Plaintiff concludes with a prayer for $11,000 and interest, the same as in the first cause of action.

This second cause of action is spoken of as being based upon the common-law liability, as distinguished from the first cause of *915action, which was a statutory liability. However, this second cause of action includes all the allegations of the first by specific reference.

The pleader seems to rely almost exclusively upon the cases of Sweet v. Bank, 69 Kan. 641, 77 Pac. 538, and Sweet v. Savings Bank, 73 Kan. 47, 84 Pac. 542. These were two decisions in one case. The first judgment was reversed because of the instructions going too far. The last sentence of the second paragraph of this second cause of action in the case at bar contains some of the statements approved in the Sweet cases, but it is immediately followed by allegations as to the duty of officers which, being in the instructions, caused the reversal of the first Sweet case.

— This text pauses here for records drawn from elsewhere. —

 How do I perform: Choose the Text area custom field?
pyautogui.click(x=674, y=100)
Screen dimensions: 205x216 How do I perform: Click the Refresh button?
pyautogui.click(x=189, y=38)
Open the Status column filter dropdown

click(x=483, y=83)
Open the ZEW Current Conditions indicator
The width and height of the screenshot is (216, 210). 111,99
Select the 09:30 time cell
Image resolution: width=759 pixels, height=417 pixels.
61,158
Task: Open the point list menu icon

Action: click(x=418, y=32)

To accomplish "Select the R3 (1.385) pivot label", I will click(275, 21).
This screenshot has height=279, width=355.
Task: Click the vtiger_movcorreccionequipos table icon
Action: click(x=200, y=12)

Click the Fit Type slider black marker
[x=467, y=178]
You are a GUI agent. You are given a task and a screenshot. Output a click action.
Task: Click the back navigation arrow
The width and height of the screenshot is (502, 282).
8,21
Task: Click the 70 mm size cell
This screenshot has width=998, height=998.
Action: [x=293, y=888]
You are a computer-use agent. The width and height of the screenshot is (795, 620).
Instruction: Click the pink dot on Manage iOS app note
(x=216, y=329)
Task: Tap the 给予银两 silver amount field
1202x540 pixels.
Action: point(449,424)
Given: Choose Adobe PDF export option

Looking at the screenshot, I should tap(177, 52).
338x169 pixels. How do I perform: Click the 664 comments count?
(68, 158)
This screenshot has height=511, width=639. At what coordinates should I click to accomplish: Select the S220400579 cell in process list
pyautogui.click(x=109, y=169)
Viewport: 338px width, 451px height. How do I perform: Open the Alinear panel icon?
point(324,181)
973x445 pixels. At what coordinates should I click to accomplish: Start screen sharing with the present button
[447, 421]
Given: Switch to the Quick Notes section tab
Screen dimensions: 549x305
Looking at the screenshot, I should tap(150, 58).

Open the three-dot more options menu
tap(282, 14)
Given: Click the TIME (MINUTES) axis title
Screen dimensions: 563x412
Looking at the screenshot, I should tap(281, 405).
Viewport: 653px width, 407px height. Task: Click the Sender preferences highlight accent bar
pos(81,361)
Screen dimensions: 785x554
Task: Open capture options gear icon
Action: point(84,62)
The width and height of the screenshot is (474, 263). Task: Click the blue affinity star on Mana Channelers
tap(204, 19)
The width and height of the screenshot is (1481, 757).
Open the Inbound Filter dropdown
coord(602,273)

The first paragraph of this second cause of action stresses the official character of the defendants. One may while serving as an officer do a wrong, but his liability is personally under the common-law liability. Plaintiff cites the following language from the first Sweet case, as particularly applicable to the case at bar:

“Where there were sent to a corporation a note and mortgage, with instructions to collect and remit, and the money was collected but not remitted, a recovery may be had by the owner of the note and mortgage from the executive officers and managing agents having the active management, charge and control of the affairs of the corporation for the conversion of the money by them for the use of the corporation, and also a recovery from them for such conversion of the money by subordinates, with the knowledge and acquiescence of such officers and managing agents.” (Syl. IT 3.)

The term “conversion” is found in this quotation and also in this second cause of action, but the part quoted above lays stress upon the instructions to collect and remit. The conversion in the present case appears to be bad official judgment or official action amounting to the conversion of a trust fund or bonds.

A more recent case, Beeler & Campbell Supply Co. v. Riling, 132 Kan. 499, 296 Pac. 365, was where officials of a corporation were attempted to be held personally liable for wrongs that had been done others with whom the corporation was dealing, and the following expression was given as to the law here under consideration:

“They may sue and be sued as trustees of the defunct corporation. (R. S. 17-808; Kansas Wheat Growers Ass'n v. Markley, 132 Kan. 156, 294 Pac. 885.) Such ex officio trustees have not ipso facto any personal responsibility for the debts, torts or delicts of the defunct corporation. (Bank v. Reed, 108 Kan. 176, 178, 194 Pac. 638; 195 Pac. 599.) But, on the other hand, it is quite true that officers -or agents of a corporation, whether defunct or not, may be personally liable for tortious acts of the corporation in which they have willfully participated. (Cameron v. K.-C. Com. Co., 22 Mont. 312, 74 A. S. R. 602; M. E. *916R. Co. v. Kneeland et al., 120 N. Y. 134, 8 L. R. A. 253, and note; 17 A. S. R. 619, and note; Hoffman v. Toft, 70 Ore. 488, 52 L. R. A., n. s., 944; 7 R. C. L. 504-510; 14a C. J. 175, 176; id. 181 et seq.; Notes in 28 L. R. A. 433 et seq.; 25 L. R. A., n. s., 343 et seq.; 39 L. R. A., n. s., 901-903.)” (p. 505.)

It takes more than the tortious act of the corporation to make one who is an officer or managing agent of such corporation personally liable. (See Noll v. Boyle, 140 Kan. 252, 36 P. 2d 330.)

We think the second cause of action fails to state facts sufficient to state a cause of action.

The judgment is affirmed as to the first cause of action and reversed as to the second cause of action, and the cause is remanded with directions to sustain the demurrers to the second cause of action.

Harvey, J., dissenting as to the ruling on the second cause of action.